Réédition Gallimard (1981)
Ce roman célèbre, de nombreuses fois adapté au cinéma, est
paru en 1934. Il présente les destins croisés de trois personnages, une femme
et deux hommes à l'épreuve d'un thème classique, tous genres romanesques
confondus: le triangle amoureux infernal. Il s'échappe vite du ghetto "mauvais genres", malgré le handicap
de l'impression de déjà-lu, offre l'un des tout meilleurs fleurons de ce qui
agrège des auteurs comme McCoy, Chandler, Irish; et, cerise sur le gâteau, prend place d'honneur dans la
littérature tout court.
Ce court polar (160 pages), teinté noir US d'avant-guerre,
semble faire l'unanimité. Après lecture enthousiaste, je me range à l'avis
général et comprend pourquoi certains réalisateurs ciné se sont lancés le défi
de l'adapter. Après Chanal en 39 et la trogne innommable de Michel Simon, après
Garnett et Lana Turner en 47, mention spéciale à Rafelson en 1981 avec Jack
Nicholson et cet ange charnel qu'est Jessica Lange (bongu..!).

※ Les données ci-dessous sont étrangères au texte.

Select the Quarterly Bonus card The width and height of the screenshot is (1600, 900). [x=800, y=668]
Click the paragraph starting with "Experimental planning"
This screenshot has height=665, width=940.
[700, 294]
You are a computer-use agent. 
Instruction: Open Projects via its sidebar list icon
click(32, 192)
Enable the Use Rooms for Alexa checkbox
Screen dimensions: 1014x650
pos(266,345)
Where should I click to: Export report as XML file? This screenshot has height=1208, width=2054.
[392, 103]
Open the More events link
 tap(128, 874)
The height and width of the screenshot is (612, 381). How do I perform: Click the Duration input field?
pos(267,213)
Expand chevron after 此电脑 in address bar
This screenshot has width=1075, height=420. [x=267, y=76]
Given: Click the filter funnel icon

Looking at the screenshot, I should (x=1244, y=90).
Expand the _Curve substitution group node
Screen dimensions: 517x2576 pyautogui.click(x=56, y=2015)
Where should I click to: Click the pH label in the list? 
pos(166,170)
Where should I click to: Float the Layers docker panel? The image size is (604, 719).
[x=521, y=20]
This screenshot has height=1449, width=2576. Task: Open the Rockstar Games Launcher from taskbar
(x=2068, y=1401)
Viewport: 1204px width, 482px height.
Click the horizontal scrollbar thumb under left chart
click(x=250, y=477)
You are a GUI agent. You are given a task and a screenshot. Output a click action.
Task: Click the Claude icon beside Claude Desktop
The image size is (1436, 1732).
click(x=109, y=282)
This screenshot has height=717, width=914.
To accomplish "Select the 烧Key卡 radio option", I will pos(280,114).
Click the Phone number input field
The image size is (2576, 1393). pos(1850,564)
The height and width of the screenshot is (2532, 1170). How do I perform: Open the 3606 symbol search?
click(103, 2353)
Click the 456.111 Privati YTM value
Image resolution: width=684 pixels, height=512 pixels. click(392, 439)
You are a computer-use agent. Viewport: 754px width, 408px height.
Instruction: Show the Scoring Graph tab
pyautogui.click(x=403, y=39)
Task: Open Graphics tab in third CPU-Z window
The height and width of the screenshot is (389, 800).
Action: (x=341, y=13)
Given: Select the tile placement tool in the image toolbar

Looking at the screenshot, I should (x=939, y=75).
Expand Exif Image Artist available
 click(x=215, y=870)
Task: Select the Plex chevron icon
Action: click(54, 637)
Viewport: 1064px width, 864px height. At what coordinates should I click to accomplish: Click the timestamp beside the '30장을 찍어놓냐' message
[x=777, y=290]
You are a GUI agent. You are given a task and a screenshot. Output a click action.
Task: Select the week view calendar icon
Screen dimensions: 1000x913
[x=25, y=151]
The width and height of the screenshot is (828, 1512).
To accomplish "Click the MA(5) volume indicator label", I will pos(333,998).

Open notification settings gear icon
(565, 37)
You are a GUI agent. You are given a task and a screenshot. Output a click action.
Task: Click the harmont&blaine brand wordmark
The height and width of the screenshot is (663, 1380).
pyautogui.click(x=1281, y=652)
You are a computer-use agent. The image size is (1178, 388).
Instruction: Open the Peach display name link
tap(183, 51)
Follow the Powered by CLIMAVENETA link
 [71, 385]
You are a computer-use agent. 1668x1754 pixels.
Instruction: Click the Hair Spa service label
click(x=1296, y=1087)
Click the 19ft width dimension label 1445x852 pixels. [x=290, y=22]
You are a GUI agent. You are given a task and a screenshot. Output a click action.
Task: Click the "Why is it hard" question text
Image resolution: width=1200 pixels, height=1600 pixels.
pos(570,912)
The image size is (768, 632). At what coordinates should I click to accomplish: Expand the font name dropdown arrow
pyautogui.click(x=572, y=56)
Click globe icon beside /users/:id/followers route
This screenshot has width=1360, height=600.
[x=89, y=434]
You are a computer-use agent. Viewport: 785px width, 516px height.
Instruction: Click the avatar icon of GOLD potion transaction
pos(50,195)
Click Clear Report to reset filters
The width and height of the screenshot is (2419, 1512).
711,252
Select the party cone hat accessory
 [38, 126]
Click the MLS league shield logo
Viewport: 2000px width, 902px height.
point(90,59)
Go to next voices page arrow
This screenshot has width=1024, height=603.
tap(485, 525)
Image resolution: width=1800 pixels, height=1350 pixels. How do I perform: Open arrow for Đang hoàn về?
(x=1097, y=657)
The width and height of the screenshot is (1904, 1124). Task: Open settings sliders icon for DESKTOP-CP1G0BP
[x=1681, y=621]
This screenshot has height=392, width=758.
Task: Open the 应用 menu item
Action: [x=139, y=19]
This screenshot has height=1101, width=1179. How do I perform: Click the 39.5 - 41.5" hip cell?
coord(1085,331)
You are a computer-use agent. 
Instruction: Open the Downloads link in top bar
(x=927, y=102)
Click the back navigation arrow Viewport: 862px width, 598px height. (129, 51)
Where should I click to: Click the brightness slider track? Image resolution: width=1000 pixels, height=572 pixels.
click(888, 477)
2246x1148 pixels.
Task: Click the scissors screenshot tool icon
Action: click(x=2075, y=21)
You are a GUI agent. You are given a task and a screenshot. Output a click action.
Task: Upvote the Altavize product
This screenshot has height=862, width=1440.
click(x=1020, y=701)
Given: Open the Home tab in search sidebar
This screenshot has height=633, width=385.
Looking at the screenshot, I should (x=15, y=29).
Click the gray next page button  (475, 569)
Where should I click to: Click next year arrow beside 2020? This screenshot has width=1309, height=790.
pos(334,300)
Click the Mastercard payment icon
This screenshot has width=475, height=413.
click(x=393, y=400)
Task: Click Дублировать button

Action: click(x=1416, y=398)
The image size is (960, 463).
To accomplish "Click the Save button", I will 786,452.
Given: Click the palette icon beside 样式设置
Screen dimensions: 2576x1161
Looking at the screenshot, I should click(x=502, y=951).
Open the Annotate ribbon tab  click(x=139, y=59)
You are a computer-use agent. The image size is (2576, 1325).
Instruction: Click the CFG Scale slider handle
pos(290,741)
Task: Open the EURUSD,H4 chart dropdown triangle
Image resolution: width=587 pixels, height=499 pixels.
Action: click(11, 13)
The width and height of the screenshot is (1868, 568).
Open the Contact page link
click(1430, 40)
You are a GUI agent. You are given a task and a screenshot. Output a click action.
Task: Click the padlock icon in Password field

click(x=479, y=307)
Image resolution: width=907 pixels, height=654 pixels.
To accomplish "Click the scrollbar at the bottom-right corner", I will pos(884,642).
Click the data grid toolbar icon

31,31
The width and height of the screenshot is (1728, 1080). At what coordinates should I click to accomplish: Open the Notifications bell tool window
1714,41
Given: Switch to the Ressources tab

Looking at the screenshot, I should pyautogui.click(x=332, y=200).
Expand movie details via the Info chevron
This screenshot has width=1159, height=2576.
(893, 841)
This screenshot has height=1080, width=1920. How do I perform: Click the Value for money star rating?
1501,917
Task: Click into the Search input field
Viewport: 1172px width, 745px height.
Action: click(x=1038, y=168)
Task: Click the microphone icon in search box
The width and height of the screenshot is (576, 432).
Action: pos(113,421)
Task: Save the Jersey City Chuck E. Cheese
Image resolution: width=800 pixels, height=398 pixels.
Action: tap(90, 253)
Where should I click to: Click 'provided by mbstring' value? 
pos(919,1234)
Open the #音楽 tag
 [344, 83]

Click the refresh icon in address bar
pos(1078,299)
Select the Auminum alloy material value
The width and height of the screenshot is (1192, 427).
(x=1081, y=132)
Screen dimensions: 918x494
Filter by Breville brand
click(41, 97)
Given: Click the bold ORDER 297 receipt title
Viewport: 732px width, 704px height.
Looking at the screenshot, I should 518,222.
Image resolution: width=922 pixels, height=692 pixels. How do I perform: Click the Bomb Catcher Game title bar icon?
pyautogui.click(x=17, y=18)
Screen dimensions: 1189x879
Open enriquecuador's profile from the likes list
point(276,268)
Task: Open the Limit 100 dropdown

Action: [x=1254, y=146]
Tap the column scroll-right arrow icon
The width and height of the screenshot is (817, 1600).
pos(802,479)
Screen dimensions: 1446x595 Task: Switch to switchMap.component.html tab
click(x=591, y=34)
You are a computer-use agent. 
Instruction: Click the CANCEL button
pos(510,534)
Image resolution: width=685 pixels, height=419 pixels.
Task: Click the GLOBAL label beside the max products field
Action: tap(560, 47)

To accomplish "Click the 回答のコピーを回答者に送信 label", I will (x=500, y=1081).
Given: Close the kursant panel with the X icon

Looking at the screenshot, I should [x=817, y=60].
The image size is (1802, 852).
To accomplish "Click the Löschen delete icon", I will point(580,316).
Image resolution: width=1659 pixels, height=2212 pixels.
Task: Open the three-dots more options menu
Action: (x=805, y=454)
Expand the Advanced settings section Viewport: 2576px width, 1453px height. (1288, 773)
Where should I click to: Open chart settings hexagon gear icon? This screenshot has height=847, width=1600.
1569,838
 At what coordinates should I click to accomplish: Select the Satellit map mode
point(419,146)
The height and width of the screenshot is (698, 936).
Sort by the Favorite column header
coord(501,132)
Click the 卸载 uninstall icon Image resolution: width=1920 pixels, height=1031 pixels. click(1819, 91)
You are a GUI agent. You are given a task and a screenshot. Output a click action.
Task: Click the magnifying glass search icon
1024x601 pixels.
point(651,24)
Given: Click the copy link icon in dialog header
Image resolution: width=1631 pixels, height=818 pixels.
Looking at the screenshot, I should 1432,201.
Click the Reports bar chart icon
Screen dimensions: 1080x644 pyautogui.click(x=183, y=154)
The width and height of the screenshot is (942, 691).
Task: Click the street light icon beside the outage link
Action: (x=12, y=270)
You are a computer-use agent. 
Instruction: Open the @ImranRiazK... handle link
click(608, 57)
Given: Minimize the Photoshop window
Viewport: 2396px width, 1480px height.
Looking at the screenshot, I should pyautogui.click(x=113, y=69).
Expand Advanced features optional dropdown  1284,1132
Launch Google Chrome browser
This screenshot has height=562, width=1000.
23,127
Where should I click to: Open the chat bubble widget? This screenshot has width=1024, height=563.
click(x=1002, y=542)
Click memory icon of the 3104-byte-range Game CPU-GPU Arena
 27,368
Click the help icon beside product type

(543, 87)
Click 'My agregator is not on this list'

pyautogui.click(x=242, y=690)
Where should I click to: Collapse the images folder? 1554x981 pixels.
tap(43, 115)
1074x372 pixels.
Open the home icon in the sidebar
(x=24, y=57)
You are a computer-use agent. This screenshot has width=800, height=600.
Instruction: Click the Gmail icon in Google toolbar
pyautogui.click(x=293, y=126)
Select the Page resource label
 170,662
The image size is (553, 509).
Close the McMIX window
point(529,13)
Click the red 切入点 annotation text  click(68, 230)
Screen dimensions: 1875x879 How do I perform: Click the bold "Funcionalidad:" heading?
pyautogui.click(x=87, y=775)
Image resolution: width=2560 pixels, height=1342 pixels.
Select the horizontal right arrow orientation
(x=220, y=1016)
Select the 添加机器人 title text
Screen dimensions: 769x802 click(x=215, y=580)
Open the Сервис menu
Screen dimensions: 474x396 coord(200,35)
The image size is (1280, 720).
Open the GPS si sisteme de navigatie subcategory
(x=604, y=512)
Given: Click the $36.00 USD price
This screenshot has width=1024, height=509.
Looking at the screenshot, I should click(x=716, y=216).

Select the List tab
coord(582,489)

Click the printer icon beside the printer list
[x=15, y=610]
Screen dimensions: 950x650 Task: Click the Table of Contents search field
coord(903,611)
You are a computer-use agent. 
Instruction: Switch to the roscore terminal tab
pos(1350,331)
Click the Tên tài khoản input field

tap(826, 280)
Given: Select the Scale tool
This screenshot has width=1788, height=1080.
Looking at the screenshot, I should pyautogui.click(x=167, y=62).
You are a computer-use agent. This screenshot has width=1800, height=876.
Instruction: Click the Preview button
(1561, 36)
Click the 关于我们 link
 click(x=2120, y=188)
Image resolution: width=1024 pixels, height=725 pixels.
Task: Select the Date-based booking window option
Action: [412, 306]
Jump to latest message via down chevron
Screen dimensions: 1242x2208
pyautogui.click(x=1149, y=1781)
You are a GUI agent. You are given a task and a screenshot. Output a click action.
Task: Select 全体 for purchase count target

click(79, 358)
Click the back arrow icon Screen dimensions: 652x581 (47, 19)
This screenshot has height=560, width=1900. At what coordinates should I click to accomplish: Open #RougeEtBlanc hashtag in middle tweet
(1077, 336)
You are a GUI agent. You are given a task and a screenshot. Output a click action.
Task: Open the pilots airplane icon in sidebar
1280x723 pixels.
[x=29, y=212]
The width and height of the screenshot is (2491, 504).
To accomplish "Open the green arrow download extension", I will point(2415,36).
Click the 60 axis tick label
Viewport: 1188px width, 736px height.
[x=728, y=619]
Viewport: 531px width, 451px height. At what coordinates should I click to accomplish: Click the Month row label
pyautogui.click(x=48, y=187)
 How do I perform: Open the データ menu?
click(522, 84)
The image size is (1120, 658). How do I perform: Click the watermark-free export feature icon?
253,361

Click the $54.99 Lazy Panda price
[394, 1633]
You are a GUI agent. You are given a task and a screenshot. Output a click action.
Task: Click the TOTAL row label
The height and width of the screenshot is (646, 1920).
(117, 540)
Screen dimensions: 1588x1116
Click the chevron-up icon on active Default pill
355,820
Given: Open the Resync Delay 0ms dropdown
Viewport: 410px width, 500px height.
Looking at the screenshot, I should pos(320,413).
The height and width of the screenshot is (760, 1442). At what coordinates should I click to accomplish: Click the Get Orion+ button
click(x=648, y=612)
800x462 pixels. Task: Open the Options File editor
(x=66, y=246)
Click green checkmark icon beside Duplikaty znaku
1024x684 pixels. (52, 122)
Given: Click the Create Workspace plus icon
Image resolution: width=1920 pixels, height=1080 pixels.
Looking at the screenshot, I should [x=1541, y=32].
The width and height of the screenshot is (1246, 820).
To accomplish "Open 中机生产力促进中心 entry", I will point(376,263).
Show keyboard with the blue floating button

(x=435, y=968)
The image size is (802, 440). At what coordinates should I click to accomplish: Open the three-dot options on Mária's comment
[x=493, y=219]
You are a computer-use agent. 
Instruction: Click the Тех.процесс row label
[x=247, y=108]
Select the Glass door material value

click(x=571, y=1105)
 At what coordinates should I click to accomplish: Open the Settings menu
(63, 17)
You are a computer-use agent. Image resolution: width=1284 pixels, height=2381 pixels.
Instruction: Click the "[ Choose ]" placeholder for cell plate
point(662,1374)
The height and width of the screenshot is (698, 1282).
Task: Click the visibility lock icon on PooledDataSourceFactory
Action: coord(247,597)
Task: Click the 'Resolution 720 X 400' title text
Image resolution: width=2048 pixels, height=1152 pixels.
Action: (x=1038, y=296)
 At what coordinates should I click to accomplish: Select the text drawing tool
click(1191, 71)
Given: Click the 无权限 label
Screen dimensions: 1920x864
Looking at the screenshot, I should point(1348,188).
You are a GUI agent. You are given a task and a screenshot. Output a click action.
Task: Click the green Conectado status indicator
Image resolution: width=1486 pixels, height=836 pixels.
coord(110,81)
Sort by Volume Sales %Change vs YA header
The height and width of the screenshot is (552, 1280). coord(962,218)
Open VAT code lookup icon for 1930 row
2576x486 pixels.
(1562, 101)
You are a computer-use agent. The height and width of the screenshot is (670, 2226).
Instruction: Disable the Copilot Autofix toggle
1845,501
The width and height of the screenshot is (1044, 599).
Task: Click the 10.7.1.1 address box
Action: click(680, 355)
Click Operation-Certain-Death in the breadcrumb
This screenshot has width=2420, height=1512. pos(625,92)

“Je l'ai prise dans mes bras et j'ai écrasé ma bouche contre
la sienne…
_Mords-moi ! mords-moi !...
Je l'ai mordue. J'ai planté mes dents si fort dans ses lèvres que j'ai senti le sang gicler dans ma bouche. Il coulait sur son cou quand je l'ai portée au premier étage.”
_Mords-moi ! mords-moi !...
Je l'ai mordue. J'ai planté mes dents si fort dans ses lèvres que j'ai senti le sang gicler dans ma bouche. Il coulait sur son cou quand je l'ai portée au premier étage.”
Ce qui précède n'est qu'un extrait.